(DIRECTIONS) Could you repeat, word for word, the line with "The height and width of the screenshot is (1304, 977)." and every line after it in the records below, leaving out any pictures?

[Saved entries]

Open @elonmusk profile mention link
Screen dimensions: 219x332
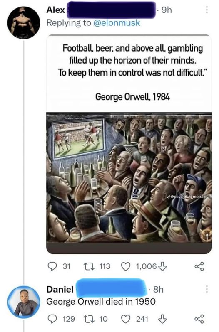point(117,23)
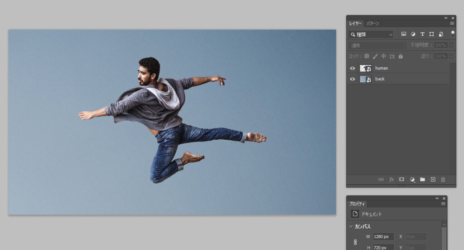This screenshot has width=464, height=250.
Task: Create a new layer group folder
Action: (x=422, y=180)
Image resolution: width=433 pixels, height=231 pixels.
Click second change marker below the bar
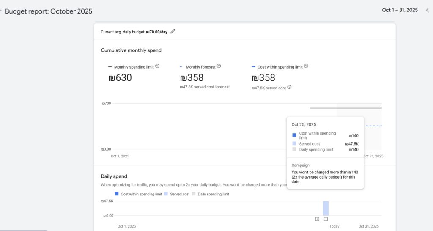point(326,219)
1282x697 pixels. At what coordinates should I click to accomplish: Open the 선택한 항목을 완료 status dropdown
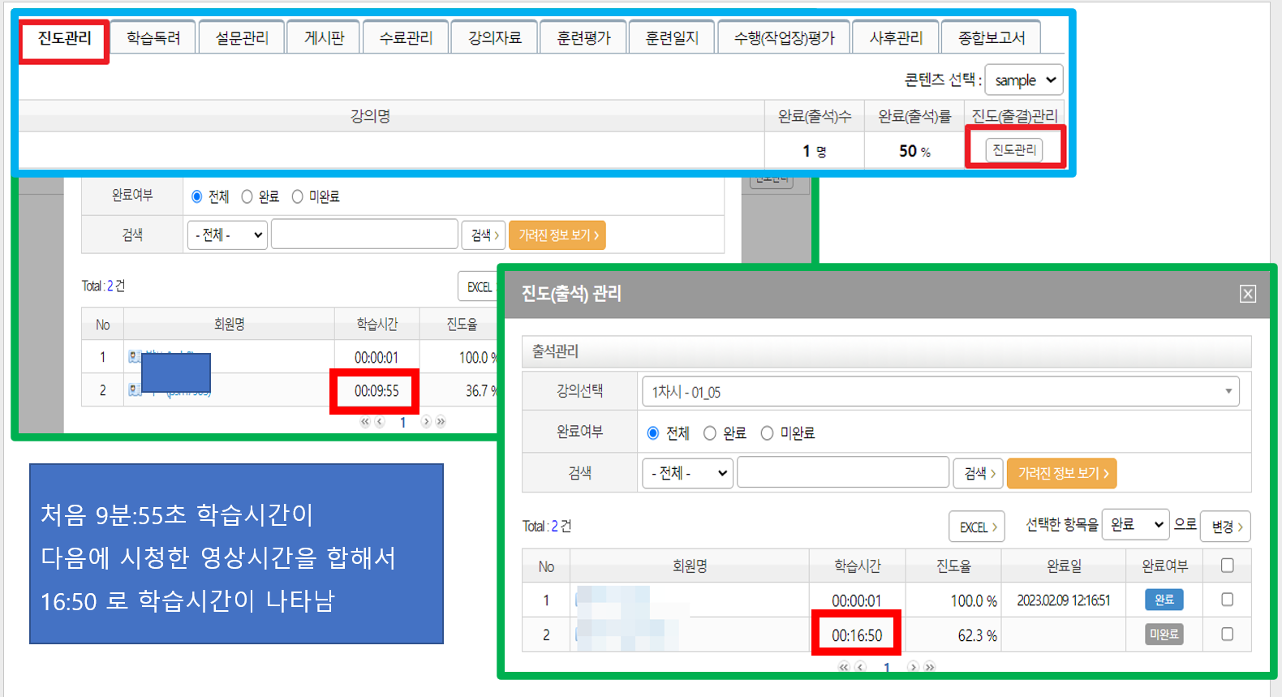[1134, 525]
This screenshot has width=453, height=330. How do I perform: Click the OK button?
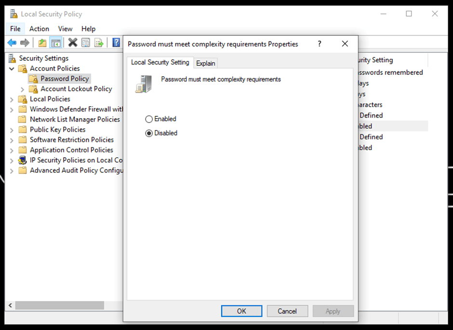(241, 311)

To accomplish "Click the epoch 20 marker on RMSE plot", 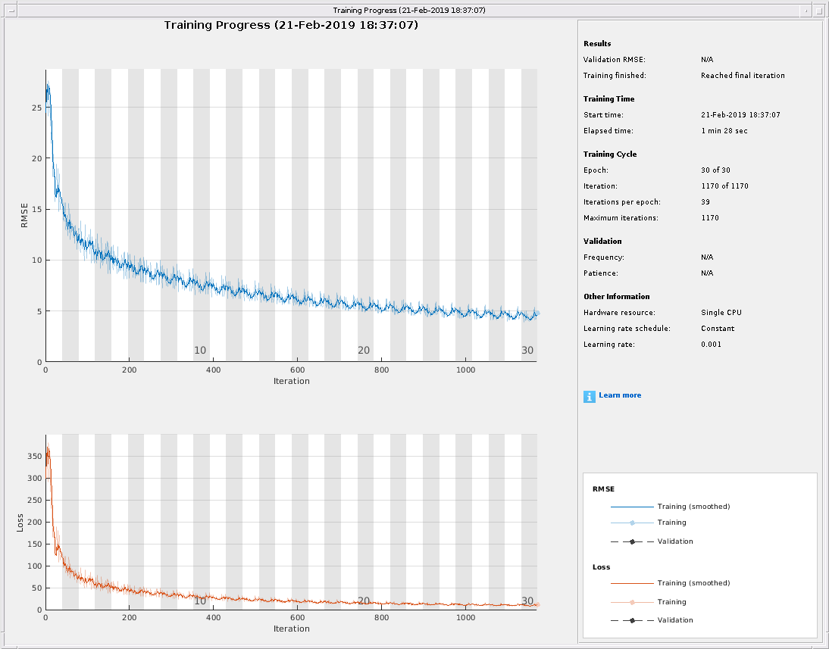I will tap(364, 351).
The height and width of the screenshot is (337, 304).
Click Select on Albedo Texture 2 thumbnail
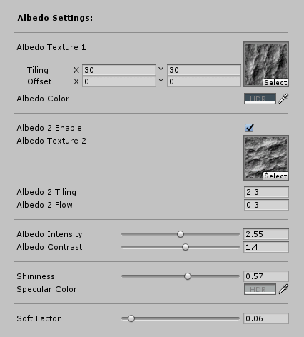point(275,176)
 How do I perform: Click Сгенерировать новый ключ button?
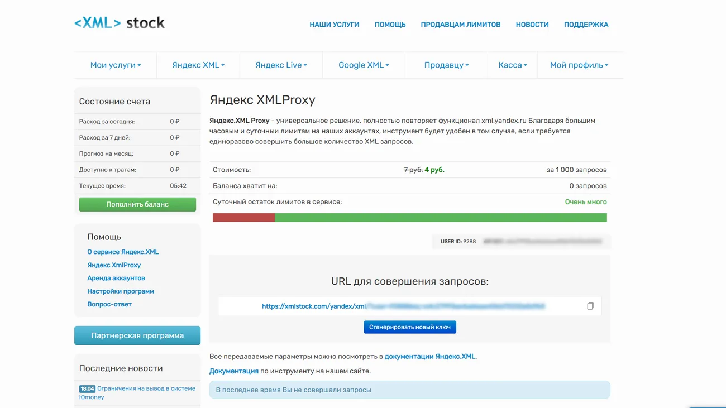click(410, 327)
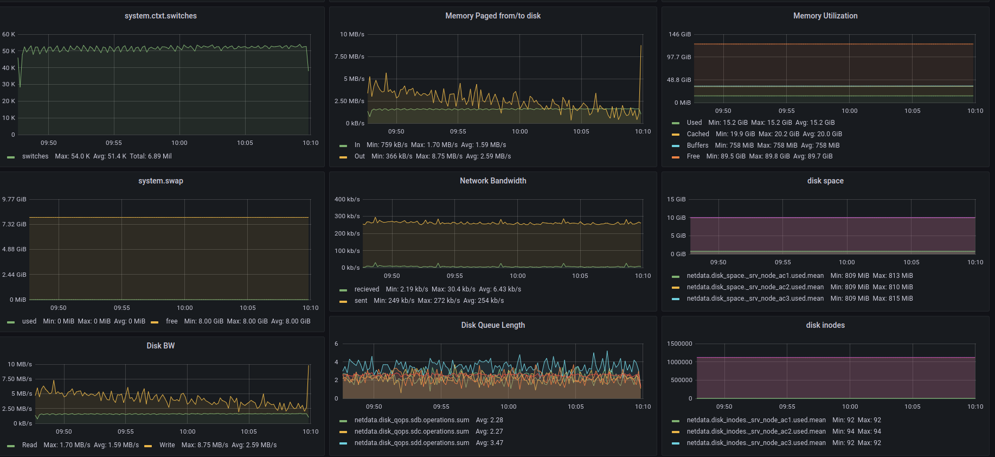Click the netdata.disk_inodes._srv_node_ac3.used.mean legend label
The image size is (995, 457).
tap(756, 443)
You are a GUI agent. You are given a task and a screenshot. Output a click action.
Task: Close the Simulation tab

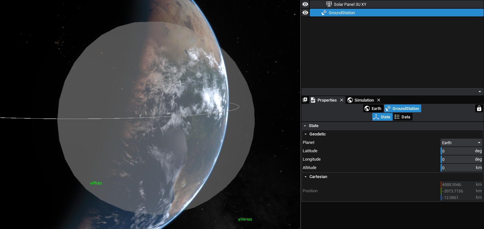coord(379,100)
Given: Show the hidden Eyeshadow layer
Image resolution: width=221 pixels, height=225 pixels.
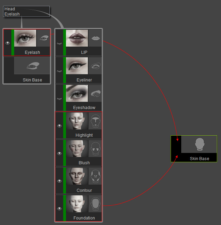Looking at the screenshot, I should (59, 99).
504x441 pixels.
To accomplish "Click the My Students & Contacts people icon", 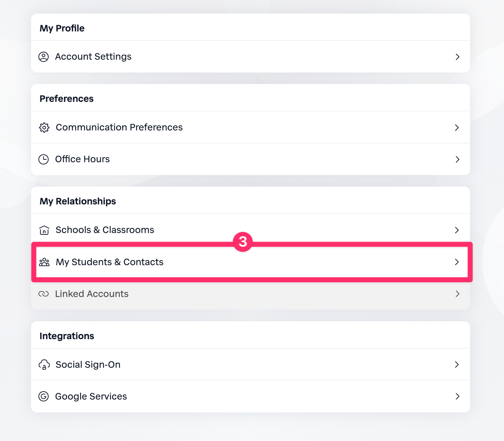I will coord(44,262).
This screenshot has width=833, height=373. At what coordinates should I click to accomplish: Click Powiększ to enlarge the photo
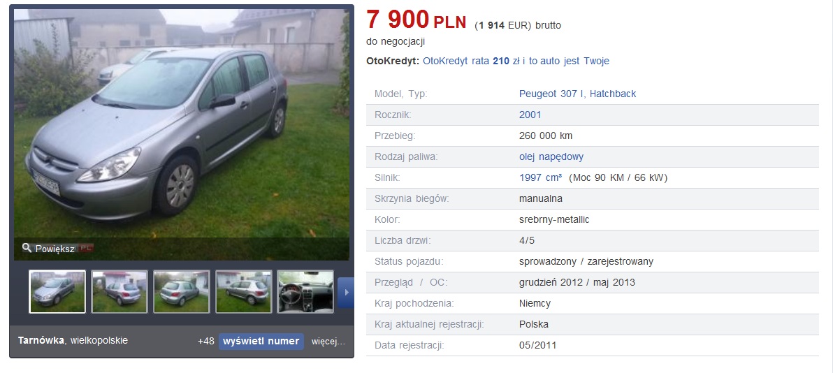55,249
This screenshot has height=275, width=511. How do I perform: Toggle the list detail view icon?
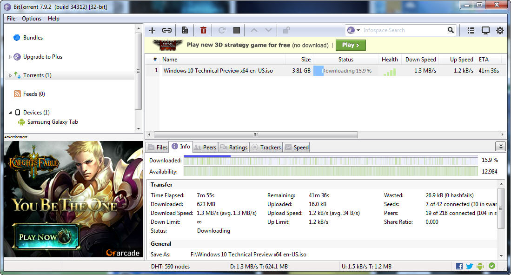click(471, 30)

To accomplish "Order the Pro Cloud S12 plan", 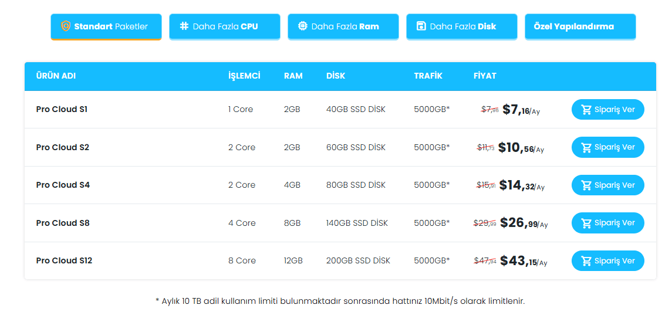I will point(607,261).
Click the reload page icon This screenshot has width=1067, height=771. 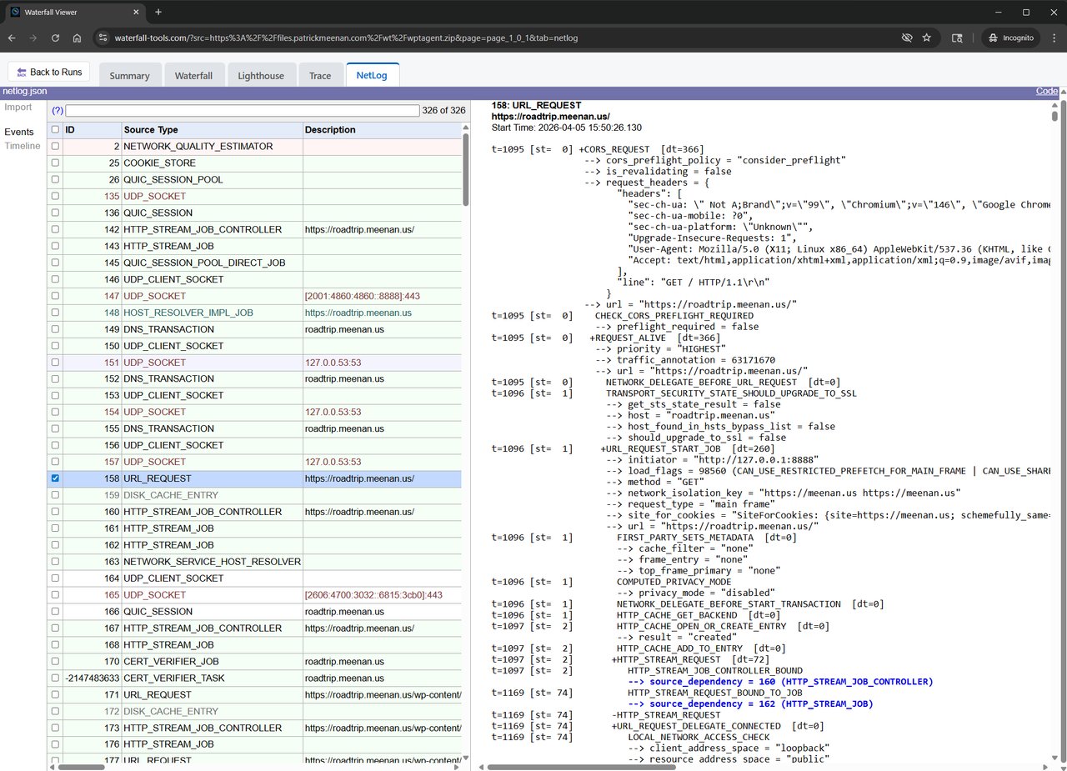click(54, 38)
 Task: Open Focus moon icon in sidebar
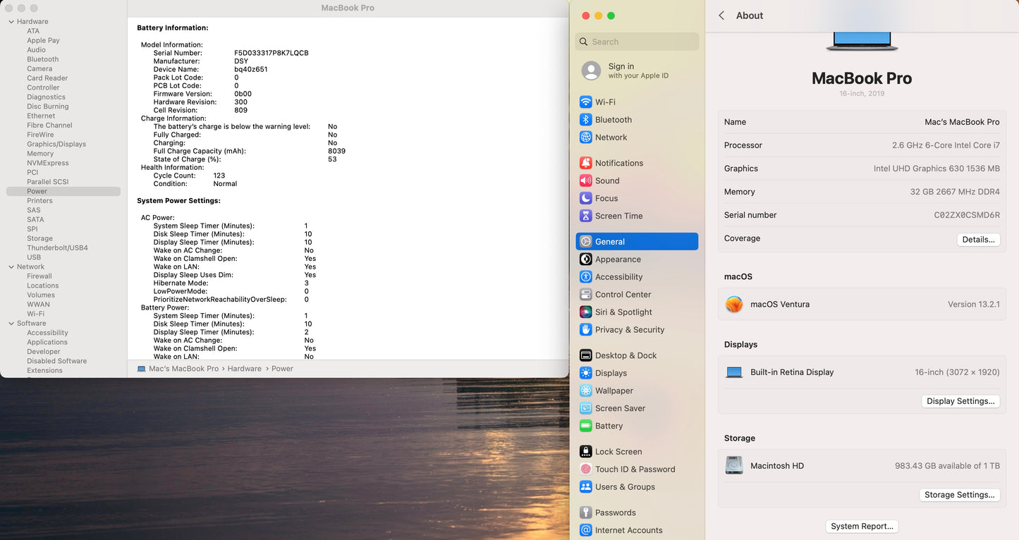coord(585,198)
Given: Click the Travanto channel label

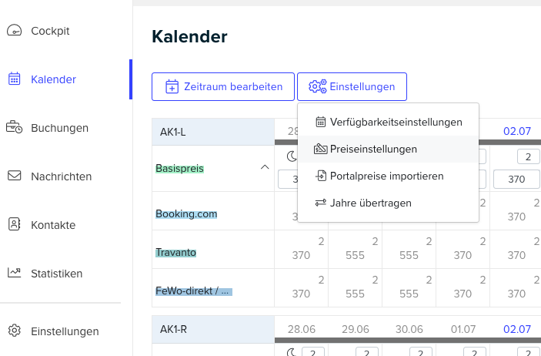Looking at the screenshot, I should (x=177, y=252).
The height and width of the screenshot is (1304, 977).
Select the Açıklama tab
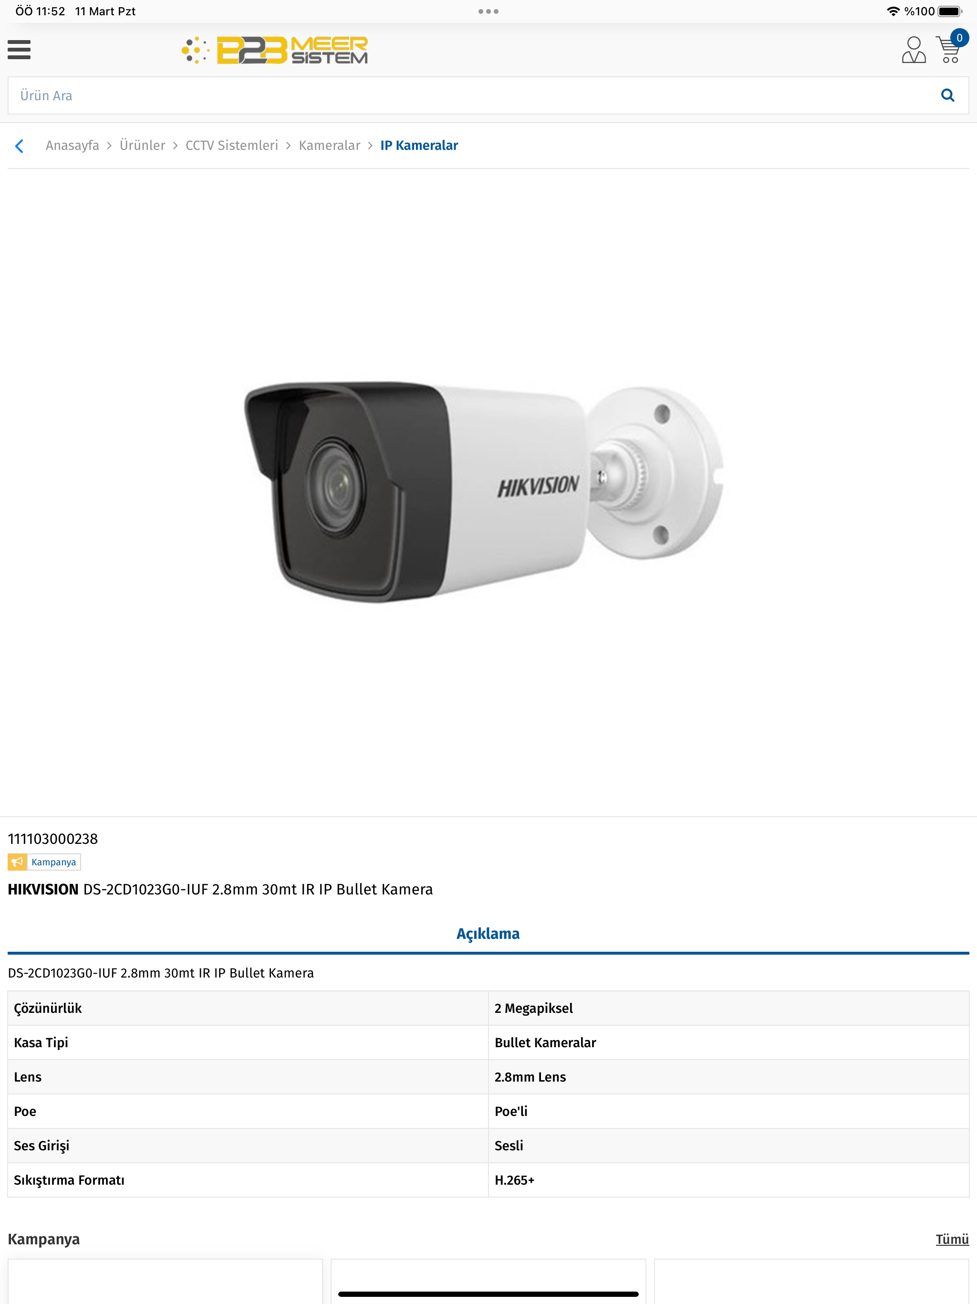(x=489, y=934)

(RESULT)
The height and width of the screenshot is (1304, 977).
Select the Açıklama tab
(x=489, y=934)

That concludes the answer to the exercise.